MERRILLVILLE – It’s not too often that Lake County Republicans gain the upper hand on the county’s Democrats. In fact, Republicans haven’t won a countywide election for more than 60 years, except for Hank Adams’ victory for county assessor a decade ago.
It was, however, hard to call that a Republican victory in that many county Democrats were vocal supporters of Adams because of legal problems plaguing Carole Ann Seaton, the Democratic nominee. Adams is deceased and Democrat Jerome Prince, a rising star in party politics, is the assessor.
But, back to the GOP, who have Democrats over a barrel. Republicans four years ago had Democrats reeling when the Legislature approved a bill ordering the elimination of all Lake County precincts with fewer than 600 registered voters. Democrats as a stalling tactic took the matter to court. It worked as the legislation expired.

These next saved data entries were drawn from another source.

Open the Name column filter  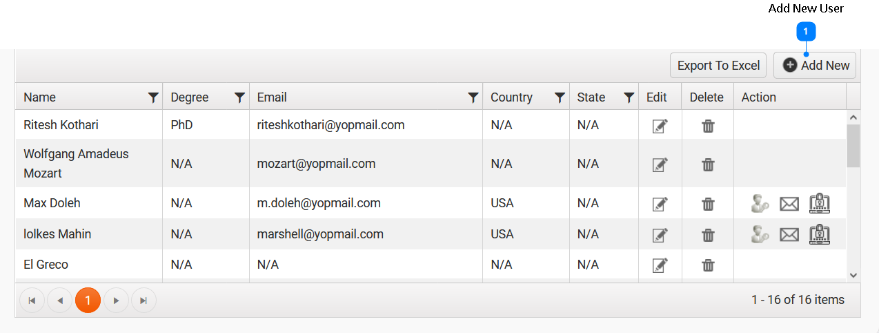pos(153,98)
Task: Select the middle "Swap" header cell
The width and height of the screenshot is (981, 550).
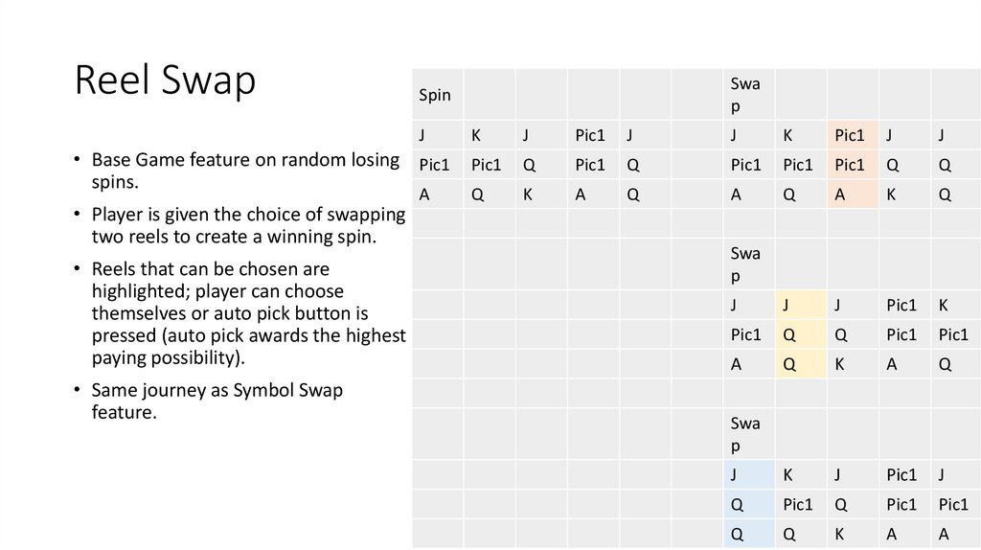Action: click(x=745, y=264)
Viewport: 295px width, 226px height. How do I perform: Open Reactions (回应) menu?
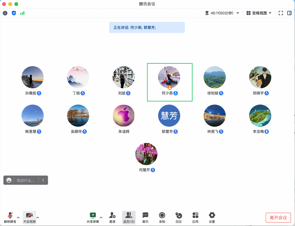pyautogui.click(x=179, y=218)
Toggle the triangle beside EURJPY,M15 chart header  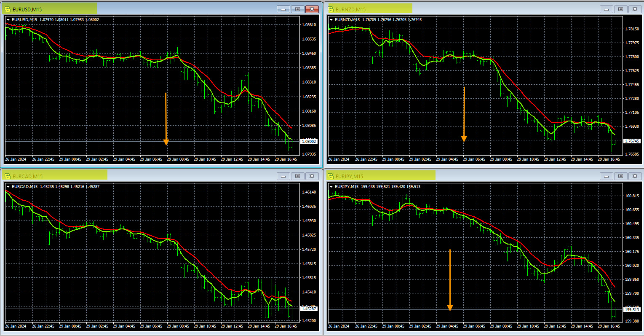[331, 187]
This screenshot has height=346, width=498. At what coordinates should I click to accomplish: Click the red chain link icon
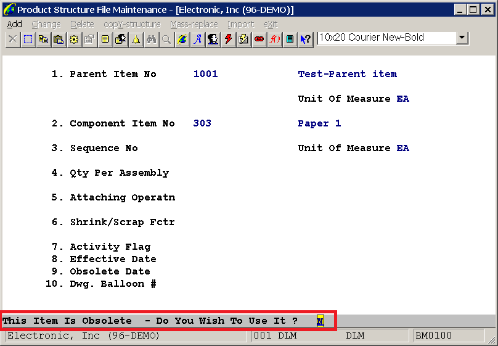tap(259, 39)
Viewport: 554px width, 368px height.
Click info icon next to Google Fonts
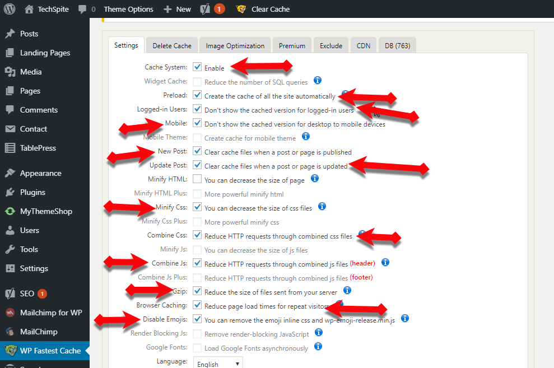(318, 346)
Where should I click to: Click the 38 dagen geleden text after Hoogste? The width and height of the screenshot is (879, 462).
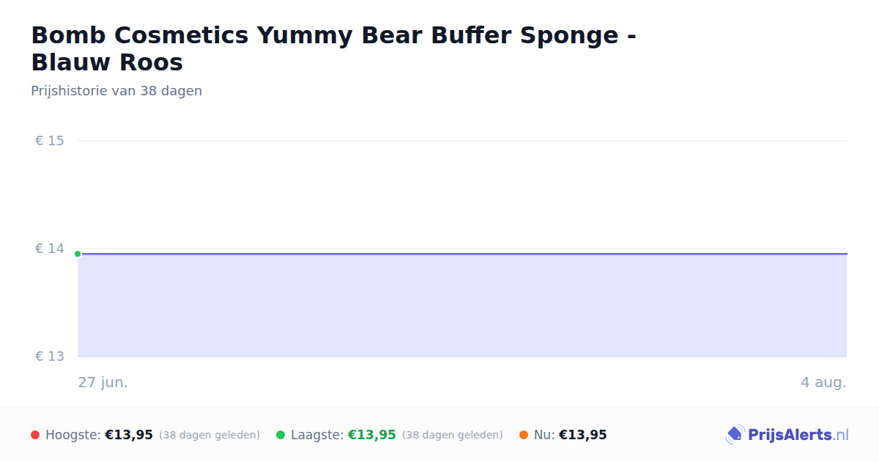click(x=209, y=435)
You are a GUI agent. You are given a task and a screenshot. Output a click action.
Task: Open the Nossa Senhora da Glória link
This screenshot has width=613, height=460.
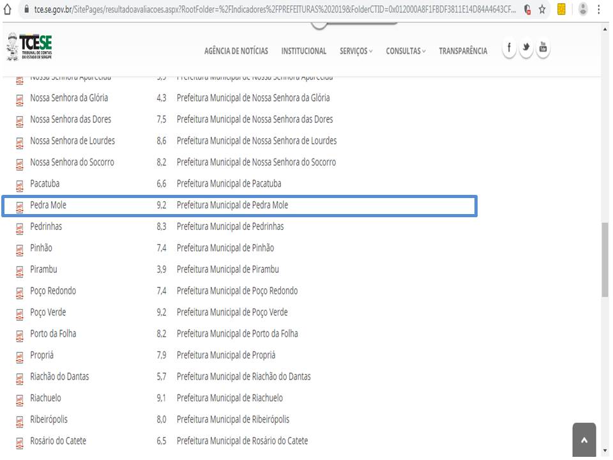(69, 98)
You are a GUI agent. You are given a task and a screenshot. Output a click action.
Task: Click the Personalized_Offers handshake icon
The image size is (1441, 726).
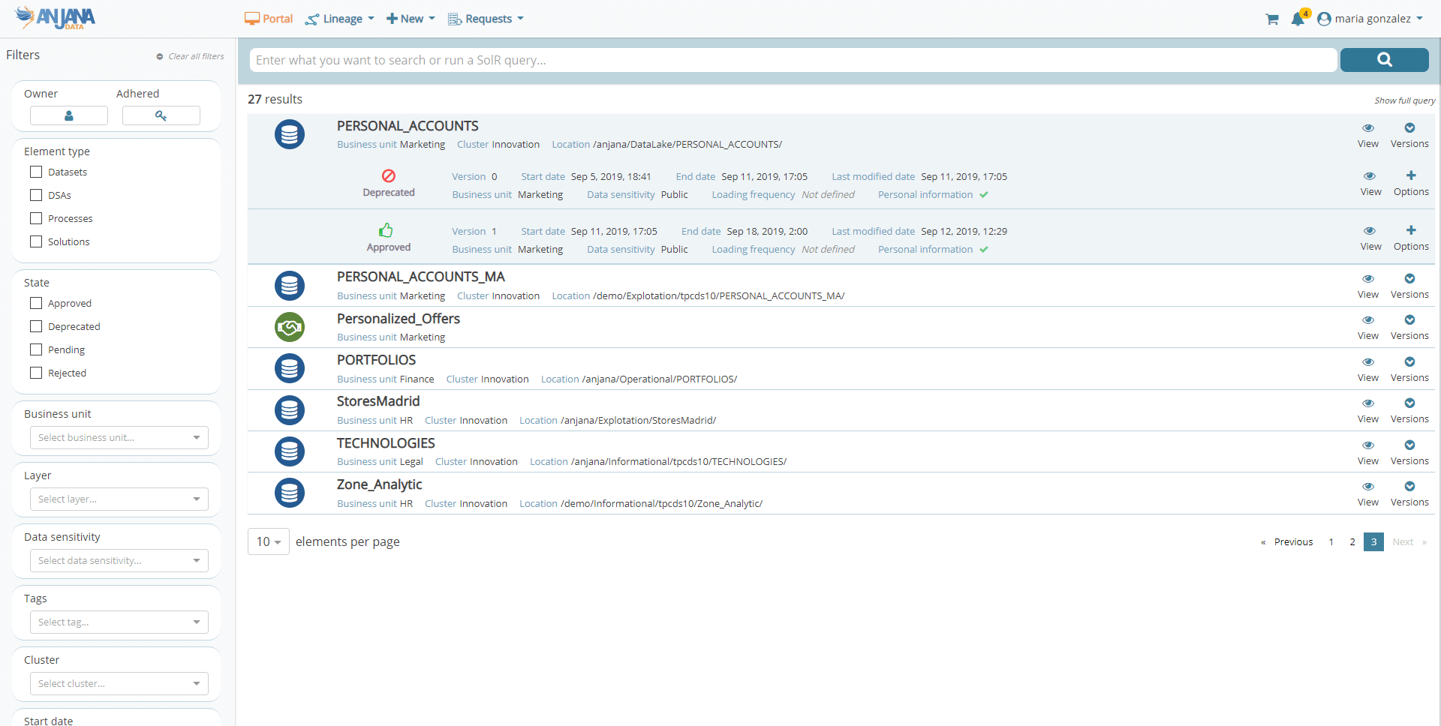point(290,327)
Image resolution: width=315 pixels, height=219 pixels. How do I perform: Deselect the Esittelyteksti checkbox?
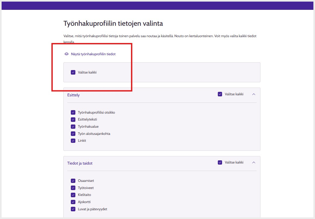[73, 119]
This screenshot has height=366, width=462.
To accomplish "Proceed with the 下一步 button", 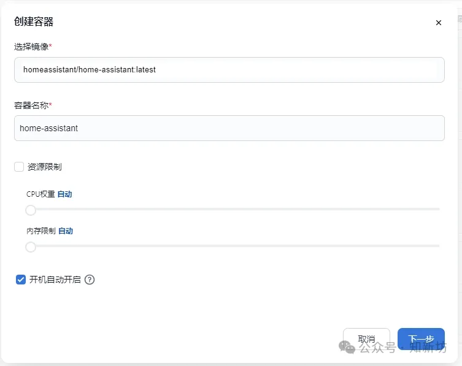I will pos(421,339).
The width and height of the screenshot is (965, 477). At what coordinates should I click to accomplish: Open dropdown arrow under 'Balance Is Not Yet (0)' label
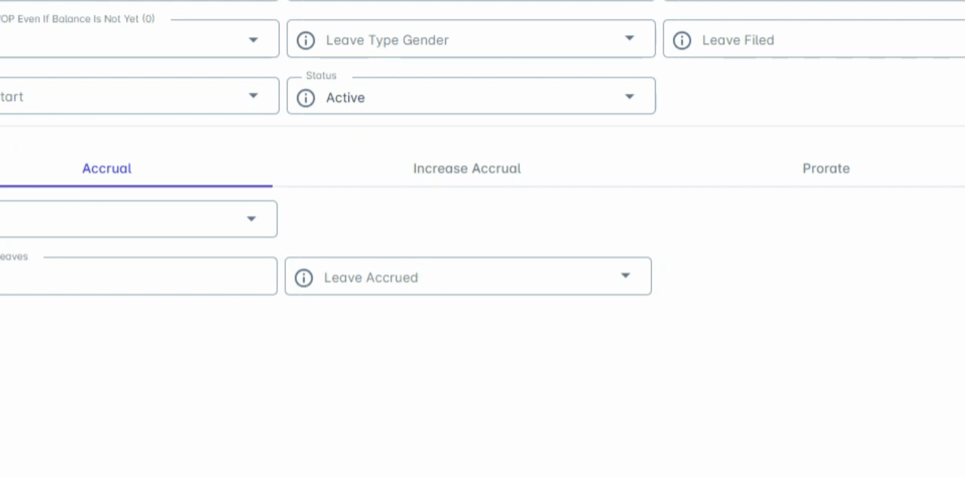click(x=253, y=40)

Republicans are back and Hal Slager, R-Schererville, has again introduced the same legislation.  So, county Democrats again are on the hook to eliminate all precincts with fewer than 600 voters. Such a move would mean the elimination of almost half of the county’s 523 precincts.

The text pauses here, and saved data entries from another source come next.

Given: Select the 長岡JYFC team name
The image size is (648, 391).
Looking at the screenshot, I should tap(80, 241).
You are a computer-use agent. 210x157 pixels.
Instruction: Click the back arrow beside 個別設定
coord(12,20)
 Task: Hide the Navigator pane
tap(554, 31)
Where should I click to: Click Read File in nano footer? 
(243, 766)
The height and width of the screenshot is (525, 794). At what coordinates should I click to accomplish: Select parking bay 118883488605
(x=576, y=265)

That kind of reduction would decimate the Gary precinct organization that has seen its population plummet from a high of about 175,000 to fewer than 80,000 today. Yet, Gary has maintained almost the same number of precincts and has about 140 today. Gary has about 27 percent of the county’s precincts but just 16 percent of the population.
Under the Republican consolidation plan, Hammond and East Chicago, the county’s other urban cities, would also lose precincts. Standing to gain the greatest number of precincts are Crown Point, St. John, Merrillville (which absorbed most of Gary’s population loss), Schererville, and Hobart and points south.
A Democratic organization with fewer precincts in Gary, Hammond and East Chicago would be much weaker and play into the hands of Republicans who have difficulty finding committeemen for precincts in the urban part of the county. One might call it a first step toward Republicans gaining prominence.
Lake Democrats this time are conceding that there is little they can do. Democrats have started negotiations with Republican county Chairman Dan Dernulc in an effort to ward off the legislation. Gary, Hammond and East Chicago apparently will no longer have the upper hand in filling vacancies in county offices. That power will be widespread in the future.

Rich James has been writing about state and local government and politics for more than 30 years. He is a columnist for The Times of Northwest Indiana.